Scars Above is a sci-fi adventure shooter created by the minds at Mad Head Games. It promises to deliver challenging gameplay as players explore a strange, mysterious alien world as Kate Ward – a doctor who’s a member of a team known as SCAR.
We tried out their latest preview build of the game. With an interesting premise of an alien world which forces players to survive as a scientist rather than a soldier, does Scars Above have the promise it takes to deliver a strong gaming experience?
Fitting of a game promoting a world where little is known, the story in Scars Above also jumps in without much explanation of what’s going on.
Based on audio logs and tidbits of plot as you progress through the initial stages, it’s easy to surmise that something went wrong for Kate’s expedition when they got close to the strange space object.
There’s a lot of setup with some predictable plot points, but there’s also unexplained answers expected from a demo for a game launching early next year. It leaves enough to get people wanting more, but sci-fi buffs might already have a good idea of what is to come when all is revealed.
Jumping into the gameplay, I was surprised to see how soulslike, as some would put it, Scars Above was. Combat comprises of dodging attacks, managing stamina, and finding openings to take out foes.
All the while you have to keep health up with limited healing stims, which refill at conveniently placed pillars, which also respawn enemies when used – again very soulslike.
It’s simple, mixing in melee combat and the usage of guns. Players do have to stay on their toes though, as each foe has a best way to defeat them.
This means quick decisions have to be made in order to take out the aliens effectively while minimizing health loss, though the number of times they appear only to jump the player, dealing cheap damage, is annoying.
Other than that, going around also gives a few branching paths for players to seek. So far much of the bonuses give knowledge, which is how the game handles gaining new skills that buff up the player.
One thing that Scars Above promotes is that the player character is not a solider. Instead she’s a doctor, so they lean heavily on her knowledge based background with the ability to scan key objects in the world to learn more about where you are.
Chances are most people will just take much of what she says as technobabble we hear all the time in Hollywood films. I did find scanning to be a bit monotonous and too long to perform, just to hear her talk about things that seemed fairly obvious.
Though another aspect Scars Above throws in to break up combat are deeper sequences of scanning to determine what event occurred in an area, or to look within an alien organism. This could be a fun mechanic as long as it isn’t filled with pointers of what to scan as I felt the first puzzle was.
With all the efforts to push Kate more towards a scientist untrained in combat rather than one who fights for a living, she surprising is pretty good at fighting.

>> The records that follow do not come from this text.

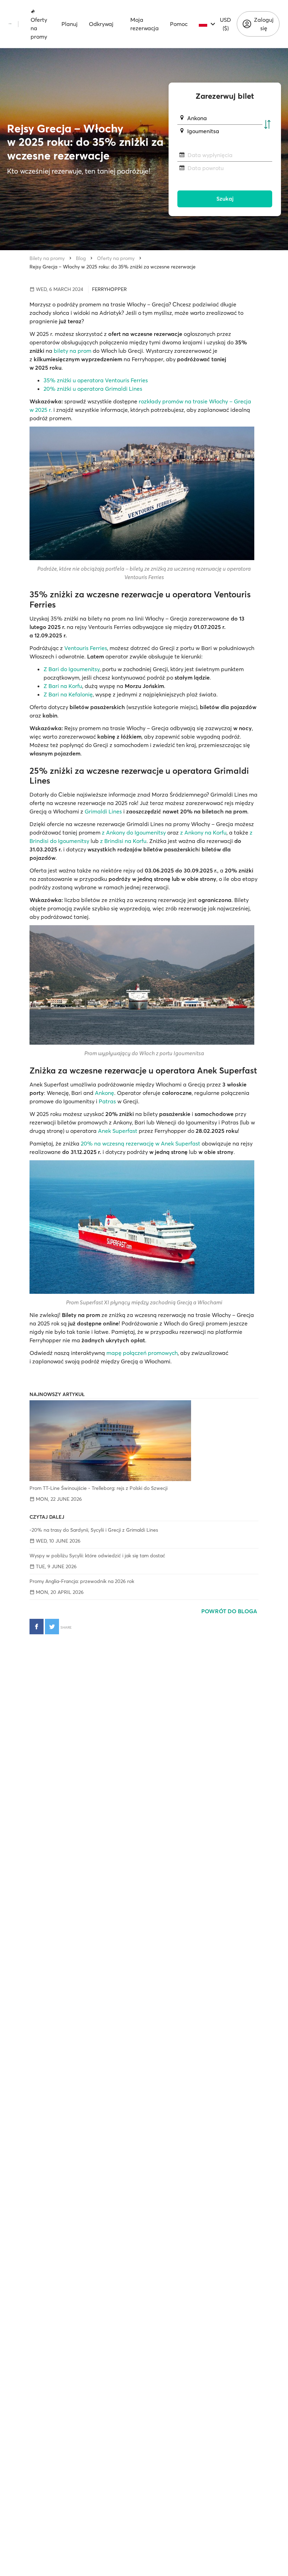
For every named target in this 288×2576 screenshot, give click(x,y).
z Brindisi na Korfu (123, 840)
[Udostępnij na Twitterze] (52, 1626)
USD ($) (225, 24)
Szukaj (225, 198)
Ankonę (104, 1092)
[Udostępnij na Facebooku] (37, 1626)
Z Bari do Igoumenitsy (72, 669)
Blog (81, 258)
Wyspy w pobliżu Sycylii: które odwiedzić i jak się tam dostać (97, 1555)
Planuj (69, 23)
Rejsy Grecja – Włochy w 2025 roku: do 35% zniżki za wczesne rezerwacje (113, 267)
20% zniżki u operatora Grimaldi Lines (93, 388)
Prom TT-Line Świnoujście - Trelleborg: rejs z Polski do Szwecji (99, 1488)
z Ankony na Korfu (203, 832)
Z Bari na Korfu (63, 685)
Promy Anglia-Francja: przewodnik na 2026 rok (82, 1581)
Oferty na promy (39, 28)
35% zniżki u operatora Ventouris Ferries (96, 380)
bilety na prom (72, 350)
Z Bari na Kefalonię (68, 694)
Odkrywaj (101, 23)
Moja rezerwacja (144, 24)
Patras (107, 1101)
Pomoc (179, 23)
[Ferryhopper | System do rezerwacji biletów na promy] (10, 24)
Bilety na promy (47, 258)
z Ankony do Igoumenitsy (134, 832)
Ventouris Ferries (85, 647)
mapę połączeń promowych (142, 1352)
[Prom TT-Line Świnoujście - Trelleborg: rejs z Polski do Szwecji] (144, 1440)
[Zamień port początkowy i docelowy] (267, 125)
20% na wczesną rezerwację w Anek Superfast (140, 1143)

During battles against bosses, the player, and therefore Kate, have to be able to dodge big attacks while aiming at weak points with the right weapon.
This also comes down in regular encounters where players can combo the various elements in logical ways to dispose of foes. These are a bit too much when it comes to them asking for skill shots of tiny spots on enemy bodies, while leaving nearly no time for players to react to their openings.
For the most part, the usage of elements are relatively elementary and aren’t new when it comes to gaming. Though hopefully in the later stages of Scars Above, players can truly seek multiple opportunities which work in dealing with the numerous hordes of enemies.
It is disappointing that far too frequently most of the times where a monster would get a hit on Kate is usually because of cheap jumps out of nowhere, most of which came in front of the player as if designed for overreactive YouTubers to scream at.
This is just unfair design in a game with small noticeable annoyances that add up, such as constant log updates on gameplay tutorials, or unnecessarily long scanning of objects to pad out game time.
Beyond this, Scars Above does appear to be a more linear adventure with sequences to break things up. It’s crafted well enough for what should be a solid experience looking forward, but it does need to have more things and small tweaks in the final product to become something really special.